Twenty-four migrant workers from Yajing township of Zhaotong, who worked at the gold mine in Shanxi Province after 1994, were recently diagnosed with silicosis ?an incurable lung disease caused by inhaling particles of silica or slate, the Yunnan Daily reported Monday.
The fatal disease, one of the most common occupational hazards, has already claimed the lives of two migrant miners, and the others are being treated at local hospitals, the report said.
“I have two little kids and I want to live. I really hope the government can help us safeguard our rights,” said former gold miner Li Yankui.
Li joined his fellow villagers to work as blasters at the gold mine in 1994. They earned 1,000 to 3,000 yuan ($442) per month drilling holes in the rock and inserting explosives, said Wang Dinghua, a miner with the lung disease.
The report said the illegal gold mine was shut down in 2002 after a mining accident. Wages were reportedly handed out in cash and no employment contracts were ever signed. The owner of the gold mine later disappeared.
After returning from Shanxi in 2002, Wang began coughing up blood and suffered chest pains, which grew worse despite expensive hospital bills he paid for treatment.

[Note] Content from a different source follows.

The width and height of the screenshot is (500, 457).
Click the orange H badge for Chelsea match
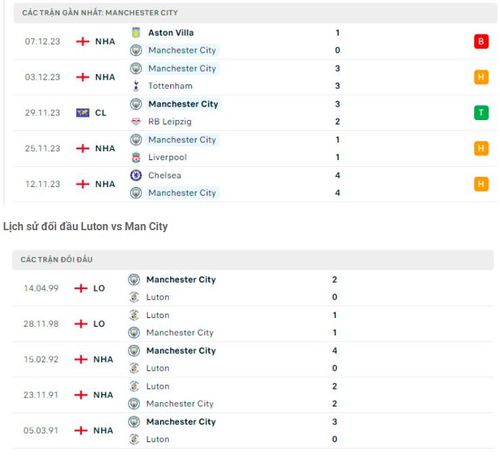pos(481,184)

He was diagnosed with silicosis last year.
The plight of the gold miners came to public attention last year after a local farmer who had worked in the mine filed a complaint.
The bureau conducted a health check among all the villagers who had worked at the gold mine and discover that 24 of them were suffering from silicosis.
The local government set up a special team at the end of last year to better protect the workers’ rights, but authorities said achieving anything would be very difficult.
The newspaper quoted Xie Yongsheng, director of the township’s justice bureau, saying, “The most difficult thing is that the workers do not have employment contracts, not even a name card.”
More than 700 people died of silicosis last year, accounting for 80 percent of all work-related diseases in 2009, the Ministry of Health said.